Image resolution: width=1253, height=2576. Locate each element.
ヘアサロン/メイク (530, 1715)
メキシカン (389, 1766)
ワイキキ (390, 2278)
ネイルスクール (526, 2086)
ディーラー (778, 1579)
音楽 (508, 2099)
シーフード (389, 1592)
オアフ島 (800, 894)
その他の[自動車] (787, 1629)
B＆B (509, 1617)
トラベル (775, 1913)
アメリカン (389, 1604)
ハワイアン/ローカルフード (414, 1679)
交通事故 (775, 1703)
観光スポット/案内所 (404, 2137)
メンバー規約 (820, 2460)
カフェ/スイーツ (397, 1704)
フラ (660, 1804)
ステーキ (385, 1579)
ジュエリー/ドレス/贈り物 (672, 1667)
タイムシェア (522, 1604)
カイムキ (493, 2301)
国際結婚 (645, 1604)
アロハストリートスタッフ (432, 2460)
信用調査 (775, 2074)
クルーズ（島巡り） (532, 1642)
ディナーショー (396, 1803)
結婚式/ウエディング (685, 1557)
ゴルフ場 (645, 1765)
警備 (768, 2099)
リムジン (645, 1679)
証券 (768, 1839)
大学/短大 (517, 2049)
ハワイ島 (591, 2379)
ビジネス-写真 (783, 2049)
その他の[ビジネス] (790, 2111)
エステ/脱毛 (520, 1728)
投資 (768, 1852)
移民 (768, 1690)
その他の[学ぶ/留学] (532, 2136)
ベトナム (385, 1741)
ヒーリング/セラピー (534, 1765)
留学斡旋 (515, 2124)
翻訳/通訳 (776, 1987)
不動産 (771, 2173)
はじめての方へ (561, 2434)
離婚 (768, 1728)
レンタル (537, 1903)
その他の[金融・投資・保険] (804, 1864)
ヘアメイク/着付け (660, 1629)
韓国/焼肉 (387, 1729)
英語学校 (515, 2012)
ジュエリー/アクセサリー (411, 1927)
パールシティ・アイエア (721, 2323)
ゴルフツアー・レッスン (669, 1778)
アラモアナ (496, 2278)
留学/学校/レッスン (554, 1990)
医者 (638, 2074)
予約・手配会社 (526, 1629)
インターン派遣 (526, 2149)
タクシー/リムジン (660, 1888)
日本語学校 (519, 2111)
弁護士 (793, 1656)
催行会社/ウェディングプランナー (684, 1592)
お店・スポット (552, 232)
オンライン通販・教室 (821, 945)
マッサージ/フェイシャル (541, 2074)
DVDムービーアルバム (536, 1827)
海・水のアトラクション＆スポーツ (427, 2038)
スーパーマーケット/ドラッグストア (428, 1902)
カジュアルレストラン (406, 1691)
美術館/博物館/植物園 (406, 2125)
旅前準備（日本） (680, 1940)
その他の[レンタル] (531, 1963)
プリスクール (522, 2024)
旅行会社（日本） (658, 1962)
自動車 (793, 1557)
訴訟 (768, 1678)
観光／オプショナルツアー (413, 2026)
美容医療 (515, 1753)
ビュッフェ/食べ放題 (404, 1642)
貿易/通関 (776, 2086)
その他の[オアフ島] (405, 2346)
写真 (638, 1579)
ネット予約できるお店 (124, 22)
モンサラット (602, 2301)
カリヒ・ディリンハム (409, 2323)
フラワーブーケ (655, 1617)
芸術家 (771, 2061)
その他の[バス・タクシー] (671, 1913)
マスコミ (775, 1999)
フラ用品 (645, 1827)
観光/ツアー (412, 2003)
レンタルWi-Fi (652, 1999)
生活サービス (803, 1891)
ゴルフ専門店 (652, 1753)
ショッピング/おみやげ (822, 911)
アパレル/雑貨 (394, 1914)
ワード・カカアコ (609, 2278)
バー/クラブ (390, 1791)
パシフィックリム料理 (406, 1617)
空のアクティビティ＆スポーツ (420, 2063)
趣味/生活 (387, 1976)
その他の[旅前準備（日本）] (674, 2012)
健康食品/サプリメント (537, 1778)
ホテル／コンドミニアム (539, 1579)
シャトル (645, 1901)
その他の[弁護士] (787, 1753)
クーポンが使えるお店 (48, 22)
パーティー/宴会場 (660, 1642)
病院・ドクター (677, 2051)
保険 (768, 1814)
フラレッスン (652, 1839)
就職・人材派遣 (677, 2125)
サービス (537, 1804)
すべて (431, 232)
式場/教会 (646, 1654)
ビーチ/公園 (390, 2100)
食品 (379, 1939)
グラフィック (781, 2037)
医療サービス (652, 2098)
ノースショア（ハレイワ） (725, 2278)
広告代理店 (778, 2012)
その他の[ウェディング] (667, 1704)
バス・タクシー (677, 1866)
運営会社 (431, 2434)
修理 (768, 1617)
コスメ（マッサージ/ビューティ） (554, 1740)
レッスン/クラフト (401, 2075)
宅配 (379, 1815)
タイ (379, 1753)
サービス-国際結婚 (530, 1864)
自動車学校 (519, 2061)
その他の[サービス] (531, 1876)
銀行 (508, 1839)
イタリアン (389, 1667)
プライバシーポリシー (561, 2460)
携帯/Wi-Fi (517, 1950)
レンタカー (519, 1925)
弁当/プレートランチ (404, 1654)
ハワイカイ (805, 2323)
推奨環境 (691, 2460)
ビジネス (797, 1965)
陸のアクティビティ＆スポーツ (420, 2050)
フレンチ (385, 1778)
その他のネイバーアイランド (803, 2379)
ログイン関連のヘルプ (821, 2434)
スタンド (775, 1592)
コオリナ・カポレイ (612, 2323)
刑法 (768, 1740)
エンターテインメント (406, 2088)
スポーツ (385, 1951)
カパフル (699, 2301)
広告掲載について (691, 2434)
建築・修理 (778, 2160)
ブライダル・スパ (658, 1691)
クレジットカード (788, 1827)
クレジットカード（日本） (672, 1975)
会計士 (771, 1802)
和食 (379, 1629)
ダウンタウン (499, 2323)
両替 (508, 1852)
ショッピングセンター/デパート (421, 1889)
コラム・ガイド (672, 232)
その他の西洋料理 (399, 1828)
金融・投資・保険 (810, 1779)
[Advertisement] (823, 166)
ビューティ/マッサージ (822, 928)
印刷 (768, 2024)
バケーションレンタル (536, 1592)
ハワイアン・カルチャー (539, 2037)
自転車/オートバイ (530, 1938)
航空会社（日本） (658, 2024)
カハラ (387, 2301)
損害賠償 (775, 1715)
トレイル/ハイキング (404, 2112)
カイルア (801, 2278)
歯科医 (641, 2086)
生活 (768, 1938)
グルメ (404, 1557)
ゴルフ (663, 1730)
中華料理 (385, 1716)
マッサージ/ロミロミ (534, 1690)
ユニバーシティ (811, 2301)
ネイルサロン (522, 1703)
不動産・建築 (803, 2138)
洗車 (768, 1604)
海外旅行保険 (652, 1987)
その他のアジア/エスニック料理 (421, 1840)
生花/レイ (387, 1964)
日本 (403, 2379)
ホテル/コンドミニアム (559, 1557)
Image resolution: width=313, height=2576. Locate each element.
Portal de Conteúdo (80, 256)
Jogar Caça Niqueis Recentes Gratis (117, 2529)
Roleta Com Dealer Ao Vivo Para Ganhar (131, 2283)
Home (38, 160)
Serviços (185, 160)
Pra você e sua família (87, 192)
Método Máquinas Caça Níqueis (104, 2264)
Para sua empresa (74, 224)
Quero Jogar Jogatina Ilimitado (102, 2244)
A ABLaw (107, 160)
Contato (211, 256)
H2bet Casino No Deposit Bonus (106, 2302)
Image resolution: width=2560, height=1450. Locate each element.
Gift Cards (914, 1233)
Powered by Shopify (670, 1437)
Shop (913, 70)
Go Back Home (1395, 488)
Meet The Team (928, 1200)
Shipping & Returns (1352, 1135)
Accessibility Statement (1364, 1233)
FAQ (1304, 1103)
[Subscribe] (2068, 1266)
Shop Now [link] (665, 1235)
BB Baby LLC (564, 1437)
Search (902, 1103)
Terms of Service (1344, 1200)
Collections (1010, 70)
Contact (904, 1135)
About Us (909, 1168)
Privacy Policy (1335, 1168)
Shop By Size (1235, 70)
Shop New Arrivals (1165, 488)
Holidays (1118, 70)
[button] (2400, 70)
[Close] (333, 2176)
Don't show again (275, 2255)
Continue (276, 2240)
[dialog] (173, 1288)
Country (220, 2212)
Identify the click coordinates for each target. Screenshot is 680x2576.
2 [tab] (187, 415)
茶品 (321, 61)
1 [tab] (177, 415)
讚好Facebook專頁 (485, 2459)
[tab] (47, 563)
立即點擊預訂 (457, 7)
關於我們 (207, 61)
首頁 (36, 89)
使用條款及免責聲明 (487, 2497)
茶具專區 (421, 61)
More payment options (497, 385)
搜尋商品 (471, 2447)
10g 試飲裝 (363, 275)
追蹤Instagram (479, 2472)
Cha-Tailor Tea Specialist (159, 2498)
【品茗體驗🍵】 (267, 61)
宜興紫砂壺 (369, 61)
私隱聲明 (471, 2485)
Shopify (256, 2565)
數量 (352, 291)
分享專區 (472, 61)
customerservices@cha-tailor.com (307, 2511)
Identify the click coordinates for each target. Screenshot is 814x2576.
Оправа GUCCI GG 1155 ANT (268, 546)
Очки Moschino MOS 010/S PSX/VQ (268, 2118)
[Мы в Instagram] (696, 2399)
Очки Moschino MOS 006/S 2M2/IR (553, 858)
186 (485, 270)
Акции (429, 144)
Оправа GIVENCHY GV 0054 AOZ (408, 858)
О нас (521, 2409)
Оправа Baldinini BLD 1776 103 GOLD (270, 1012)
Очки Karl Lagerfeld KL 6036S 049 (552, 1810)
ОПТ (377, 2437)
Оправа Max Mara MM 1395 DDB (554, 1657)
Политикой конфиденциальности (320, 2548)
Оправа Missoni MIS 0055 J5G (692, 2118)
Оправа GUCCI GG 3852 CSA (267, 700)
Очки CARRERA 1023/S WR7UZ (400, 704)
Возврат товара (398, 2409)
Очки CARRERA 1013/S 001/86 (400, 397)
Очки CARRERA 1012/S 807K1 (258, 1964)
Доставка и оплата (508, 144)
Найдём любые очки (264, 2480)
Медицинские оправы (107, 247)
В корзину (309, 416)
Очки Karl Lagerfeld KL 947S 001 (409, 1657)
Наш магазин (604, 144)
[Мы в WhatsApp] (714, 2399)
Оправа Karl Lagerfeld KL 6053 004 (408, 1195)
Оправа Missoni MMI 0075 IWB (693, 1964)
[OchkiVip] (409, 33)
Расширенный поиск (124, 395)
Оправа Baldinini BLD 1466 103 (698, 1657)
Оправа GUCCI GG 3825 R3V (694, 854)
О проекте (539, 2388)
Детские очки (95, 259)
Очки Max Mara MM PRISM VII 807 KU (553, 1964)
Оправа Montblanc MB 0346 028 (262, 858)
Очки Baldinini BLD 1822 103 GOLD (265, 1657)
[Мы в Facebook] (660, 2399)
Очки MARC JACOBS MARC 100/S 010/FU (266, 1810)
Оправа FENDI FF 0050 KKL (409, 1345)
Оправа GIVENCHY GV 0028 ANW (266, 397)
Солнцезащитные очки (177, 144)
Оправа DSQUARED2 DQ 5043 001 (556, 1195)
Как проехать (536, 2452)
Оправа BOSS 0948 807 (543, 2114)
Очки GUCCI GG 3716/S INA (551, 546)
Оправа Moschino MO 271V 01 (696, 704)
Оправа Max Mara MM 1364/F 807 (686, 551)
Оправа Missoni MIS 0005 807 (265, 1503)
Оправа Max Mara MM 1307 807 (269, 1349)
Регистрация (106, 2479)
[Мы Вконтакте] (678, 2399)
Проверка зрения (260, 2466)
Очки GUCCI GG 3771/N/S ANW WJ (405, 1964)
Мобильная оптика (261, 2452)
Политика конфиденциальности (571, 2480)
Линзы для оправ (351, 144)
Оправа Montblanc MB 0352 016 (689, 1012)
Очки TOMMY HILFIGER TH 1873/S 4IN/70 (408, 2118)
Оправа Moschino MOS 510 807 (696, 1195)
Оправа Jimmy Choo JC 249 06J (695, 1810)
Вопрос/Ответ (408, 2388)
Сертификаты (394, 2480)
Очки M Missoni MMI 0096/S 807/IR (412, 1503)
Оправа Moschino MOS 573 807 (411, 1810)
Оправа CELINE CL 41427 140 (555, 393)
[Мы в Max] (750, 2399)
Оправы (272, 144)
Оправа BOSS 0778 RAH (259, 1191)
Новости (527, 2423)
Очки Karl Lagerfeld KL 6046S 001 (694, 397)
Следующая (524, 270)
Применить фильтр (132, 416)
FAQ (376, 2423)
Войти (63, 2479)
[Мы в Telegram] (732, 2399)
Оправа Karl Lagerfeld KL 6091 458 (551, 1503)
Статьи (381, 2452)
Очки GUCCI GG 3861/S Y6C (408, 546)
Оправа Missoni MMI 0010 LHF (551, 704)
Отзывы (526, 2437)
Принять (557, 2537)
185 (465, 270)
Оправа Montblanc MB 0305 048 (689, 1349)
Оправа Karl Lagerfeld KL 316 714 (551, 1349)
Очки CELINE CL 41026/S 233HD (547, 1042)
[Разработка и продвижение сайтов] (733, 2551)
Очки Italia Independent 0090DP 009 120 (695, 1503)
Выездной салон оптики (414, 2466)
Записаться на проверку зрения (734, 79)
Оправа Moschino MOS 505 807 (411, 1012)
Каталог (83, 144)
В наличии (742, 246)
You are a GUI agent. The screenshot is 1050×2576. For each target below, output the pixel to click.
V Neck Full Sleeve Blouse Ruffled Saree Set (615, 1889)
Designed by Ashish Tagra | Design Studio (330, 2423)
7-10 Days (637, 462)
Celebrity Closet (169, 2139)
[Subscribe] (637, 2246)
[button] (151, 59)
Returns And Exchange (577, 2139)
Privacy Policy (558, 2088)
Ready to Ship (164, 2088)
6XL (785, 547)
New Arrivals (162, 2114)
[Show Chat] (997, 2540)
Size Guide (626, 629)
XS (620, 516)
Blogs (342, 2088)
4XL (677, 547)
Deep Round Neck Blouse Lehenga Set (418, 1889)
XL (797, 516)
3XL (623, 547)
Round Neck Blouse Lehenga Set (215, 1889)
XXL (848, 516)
##############################
§ **Work to be completed**
If a line falls between the first line of the data above and the line holding "フラレッスン (652, 1839)", inclusive, retype it exactly; retype no other line.

§ **Output**
Image resolution: width=1253, height=2576. Locate each element.
ヘアサロン/メイク (530, 1715)
メキシカン (389, 1766)
ワイキキ (390, 2278)
ネイルスクール (526, 2086)
ディーラー (778, 1579)
音楽 (508, 2099)
シーフード (389, 1592)
オアフ島 (800, 894)
その他の[自動車] (787, 1629)
B＆B (509, 1617)
トラベル (775, 1913)
アメリカン (389, 1604)
ハワイアン/ローカルフード (414, 1679)
交通事故 (775, 1703)
観光スポット/案内所 (404, 2137)
メンバー規約 (820, 2460)
カフェ/スイーツ (397, 1704)
フラ (660, 1804)
ステーキ (385, 1579)
ジュエリー/ドレス/贈り物 (672, 1667)
タイムシェア (522, 1604)
カイムキ (493, 2301)
国際結婚 (645, 1604)
アロハストリートスタッフ (432, 2460)
信用調査 (775, 2074)
クルーズ（島巡り） (532, 1642)
ディナーショー (396, 1803)
結婚式/ウエディング (685, 1557)
ゴルフ場 (645, 1765)
警備 (768, 2099)
リムジン (645, 1679)
証券 (768, 1839)
大学/短大 (517, 2049)
ハワイ島 (591, 2379)
ビジネス-写真 (783, 2049)
その他の[ビジネス] (790, 2111)
エステ/脱毛 (520, 1728)
投資 (768, 1852)
移民 (768, 1690)
その他の[学ぶ/留学] (532, 2136)
ベトナム (385, 1741)
ヒーリング/セラピー (534, 1765)
留学斡旋 (515, 2124)
翻訳/通訳 (776, 1987)
不動産 (771, 2173)
はじめての方へ (561, 2434)
離婚 (768, 1728)
レンタル (537, 1903)
その他の[金融・投資・保険] (804, 1864)
ヘアメイク/着付け (660, 1629)
韓国/焼肉 (387, 1729)
英語学校 (515, 2012)
ジュエリー/アクセサリー (411, 1927)
パールシティ・アイエア (721, 2323)
ゴルフツアー・レッスン (669, 1778)
アラモアナ (496, 2278)
留学/学校/レッスン (554, 1990)
医者 (638, 2074)
予約・手配会社 (526, 1629)
インターン派遣 (526, 2149)
タクシー/リムジン (660, 1888)
日本語学校 (519, 2111)
弁護士 (793, 1656)
催行会社/ウェディングプランナー (684, 1592)
お店・スポット (552, 232)
オンライン通販・教室 (821, 945)
マッサージ/フェイシャル (541, 2074)
DVDムービーアルバム (536, 1827)
海・水のアトラクション＆スポーツ (427, 2038)
スーパーマーケット/ドラッグストア (428, 1902)
カジュアルレストラン (406, 1691)
美術館/博物館/植物園 (406, 2125)
旅前準備（日本） (680, 1940)
その他の[レンタル] (531, 1963)
プリスクール (522, 2024)
旅行会社（日本） (658, 1962)
自動車 (793, 1557)
訴訟 (768, 1678)
観光／オプショナルツアー (413, 2026)
美容医療 (515, 1753)
ビュッフェ/食べ放題 (404, 1642)
貿易/通関 (776, 2086)
その他の[オアフ島] (405, 2346)
写真 (638, 1579)
ネット予約できるお店 (124, 22)
モンサラット (602, 2301)
カリヒ・ディリンハム (409, 2323)
フラワーブーケ (655, 1617)
芸術家 (771, 2061)
その他の[バス・タクシー] (671, 1913)
マスコミ (775, 1999)
フラ用品 (645, 1827)
観光/ツアー (412, 2003)
レンタルWi-Fi (652, 1999)
生活サービス (803, 1891)
ゴルフ専門店 (652, 1753)
ショッピング/おみやげ (822, 911)
アパレル/雑貨 (394, 1914)
ワード・カカアコ (609, 2278)
バー/クラブ (390, 1791)
パシフィックリム料理 (406, 1617)
空のアクティビティ＆スポーツ (420, 2063)
趣味/生活 (387, 1976)
その他の[旅前準備（日本）] (674, 2012)
健康食品/サプリメント (537, 1778)
ホテル／コンドミニアム (539, 1579)
シャトル (645, 1901)
その他の[弁護士] (787, 1753)
クーポンが使えるお店 (48, 22)
パーティー/宴会場 (660, 1642)
病院・ドクター (677, 2051)
保険 (768, 1814)
フラレッスン (652, 1839)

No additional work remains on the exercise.